[About this task] Emit a verbatim copy of the lines below from the line with "Given: Go to previous week with left chevron" through the line with "Given: Click the タグを追加 button", excluding pictures and everything outside that range.

[Raw data]
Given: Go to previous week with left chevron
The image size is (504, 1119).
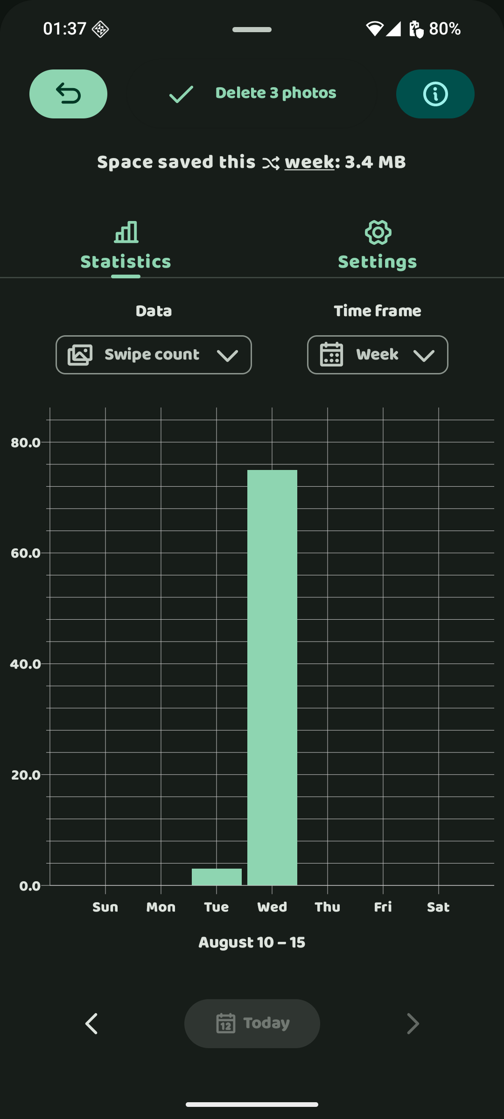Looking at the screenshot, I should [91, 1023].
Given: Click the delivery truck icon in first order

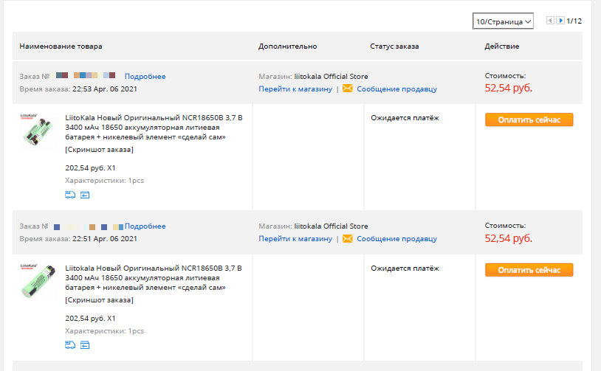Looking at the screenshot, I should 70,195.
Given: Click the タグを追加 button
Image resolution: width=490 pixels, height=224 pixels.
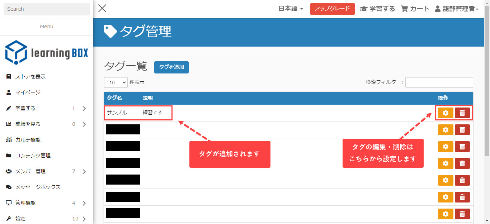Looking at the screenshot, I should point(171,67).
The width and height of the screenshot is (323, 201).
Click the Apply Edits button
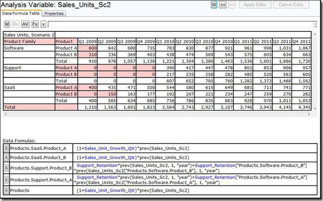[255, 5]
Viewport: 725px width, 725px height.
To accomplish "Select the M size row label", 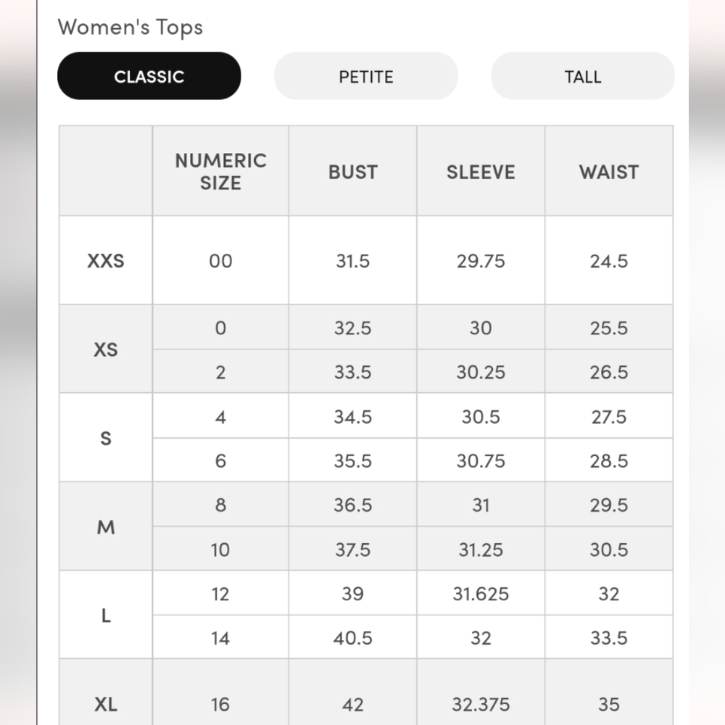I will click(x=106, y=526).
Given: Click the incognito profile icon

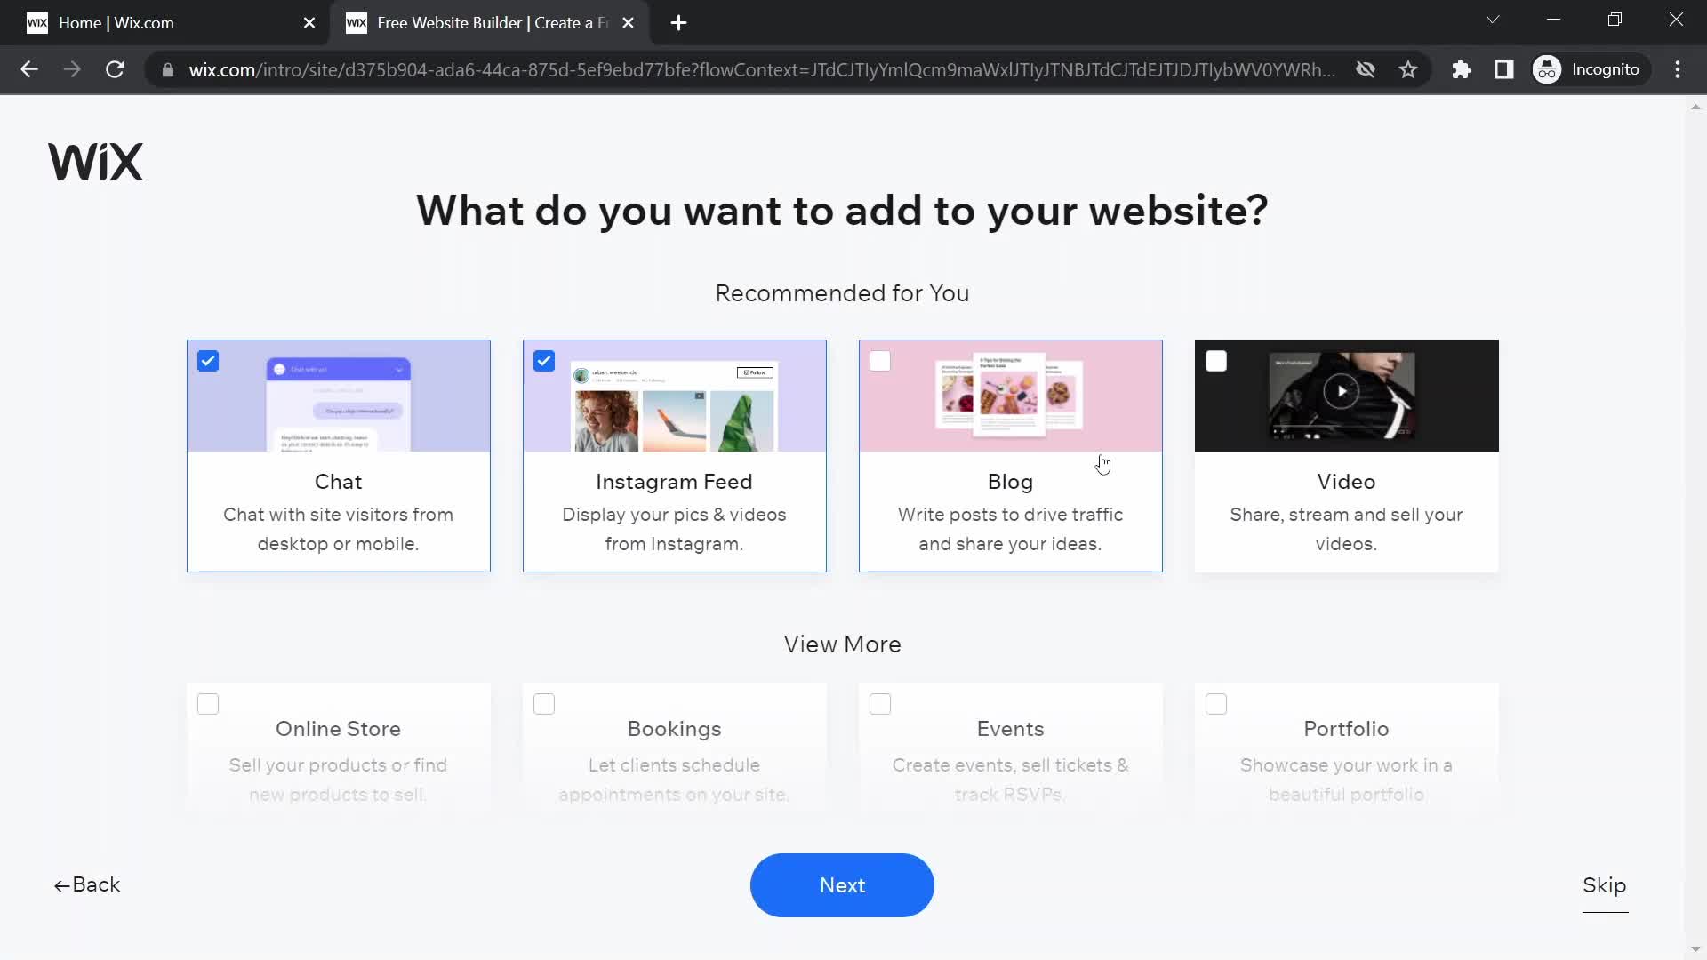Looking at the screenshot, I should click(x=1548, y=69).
...
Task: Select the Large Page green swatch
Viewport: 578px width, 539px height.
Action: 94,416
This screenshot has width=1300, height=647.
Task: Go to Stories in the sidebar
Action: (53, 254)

[Exercise solution]
Given: Go to previous week with left chevron
The image size is (504, 1119).
Looking at the screenshot, I should [91, 1023].
Given: Click the delivery truck icon in first order

Looking at the screenshot, I should 70,195.
Given: Click the タグを追加 button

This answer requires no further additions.